Orada bizi büyük bir salona aldılar. Çorum’a giderken gittiğimiz otobüs terminalinden daha da büyük bir yerdi. Bir adam “Burada bekleyeceksiniz” dedi. İçerisi çok kalabalıktı. Çok sayıda çocuk vardı. Çocukların bazıları yorgundu, bazıları da annelerinin kucağında uyukluyordu. Ama bütün çocuklar bizim gibi bayramlık elbiselerini giymişti. Sadece çocuklar değil anne ve babalar da bayramlıklarını giymişti. Babalar takım elbiseli ve hepsi kravatlı idi.
Uzun bir zaman bekledik. Sonra isimleri okumaya başladılar. İsmi okunanlar salonun kapısında bir sıra oluşturdu. Herkes isminin okunmasını bekledi.
Anne ve babalar çocukların ellerinden tutuyorlardı. Sıraya geçmek değişik bir heyecan ve bir mutluluk veriyordu. Zira herkes aynı uçağa binecekti. Ben de çok heyecanlıydım. Kağıttan olana zor dokunmuştum, Şimdi ise hakikisine binecektim!

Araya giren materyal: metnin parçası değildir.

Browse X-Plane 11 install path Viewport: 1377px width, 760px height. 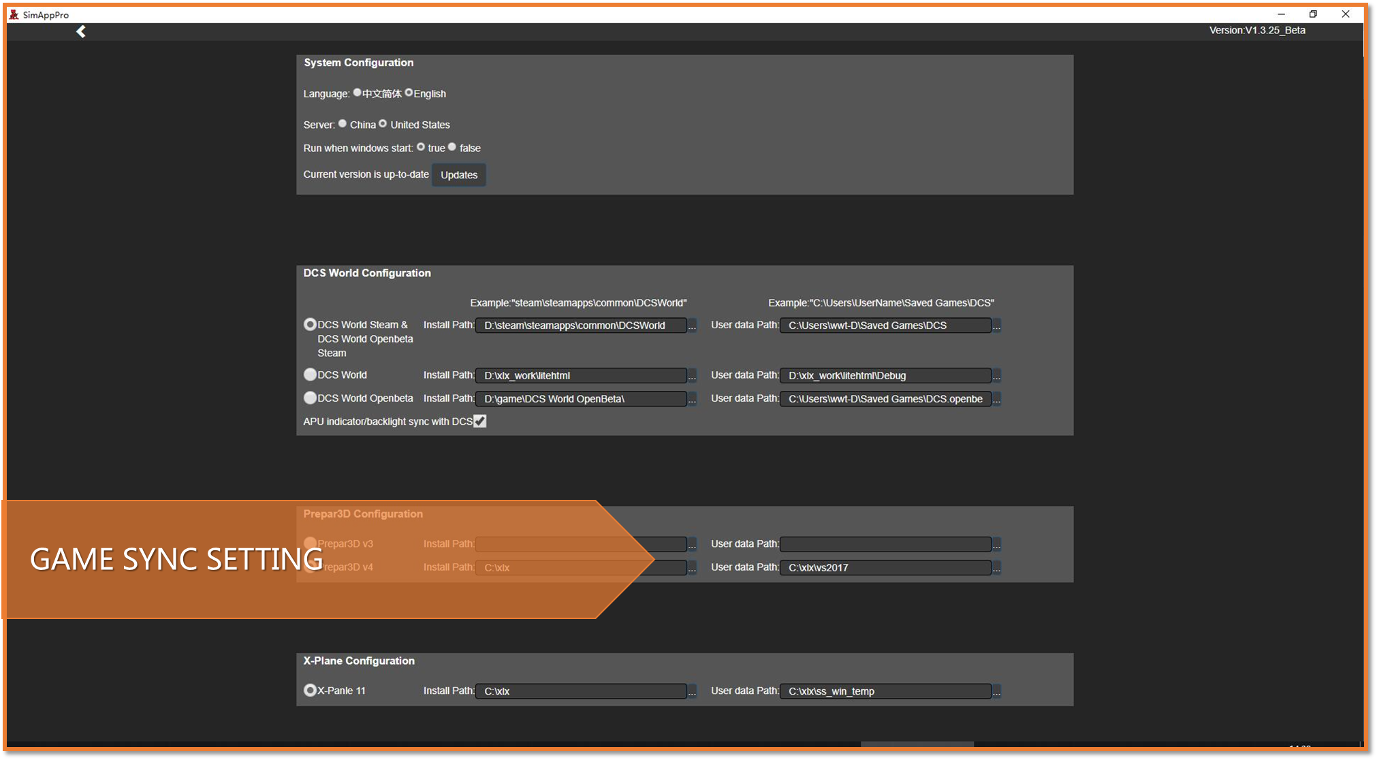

Kapıdaki adamlar kapıyı açtı. Yavaş yavaş ilerledik. Uçağa doğru yürüyorduk. Gittikçe ona yaklaşıyorduk. Uzaktan bakınca uçak, bir otobüsten biraz büyükçe görünüyordu. Ama merdivenlerden çıkıp içine girince, göründüğünden daha büyük olduğunu anladım. İçi aydınlıktı, ortadan ikiye bölünmüş üç sıralı koltuklar vardı. Biz üç kardeş bir sıraya oturduk.
Hostes dedikleri görevliler kemerlerimizi taktı. Yolculuk boyunca kemerlerin takılı kalması gerektiğini söylediler. Hosteslerin bazıları erkek bazıları da kadındı. Güzel elbiseli, güleryüzlü idiler. Bizi görmekten sanki çok memnun ve mutluydular. Bütün çocuklara birer paket verdiler. İçinde renkli kalemler ve defterler vardı. İlk defa renkli kalemlerim olmuştu.
Görevlilere birşeyler söyleyenler oluyordu ama onlar anlamıyordu. Onlar birşeyler söylüyordu biz de onları anlamıyorduk. Arkadaki koltukta oturan bir adam “Onlar İngiliz. Türkçe anlamıyorlar” dedi. Herkeste şaşkınlıkla karışık büyük bir heyecan ve sevinç vardı.
Herkes ilk defa uçağa biniyordu. Hep birlikte Avustralya’ya uçacaktık. Gökyüzü ile yeryüzünün birleştiği yere gidecektik.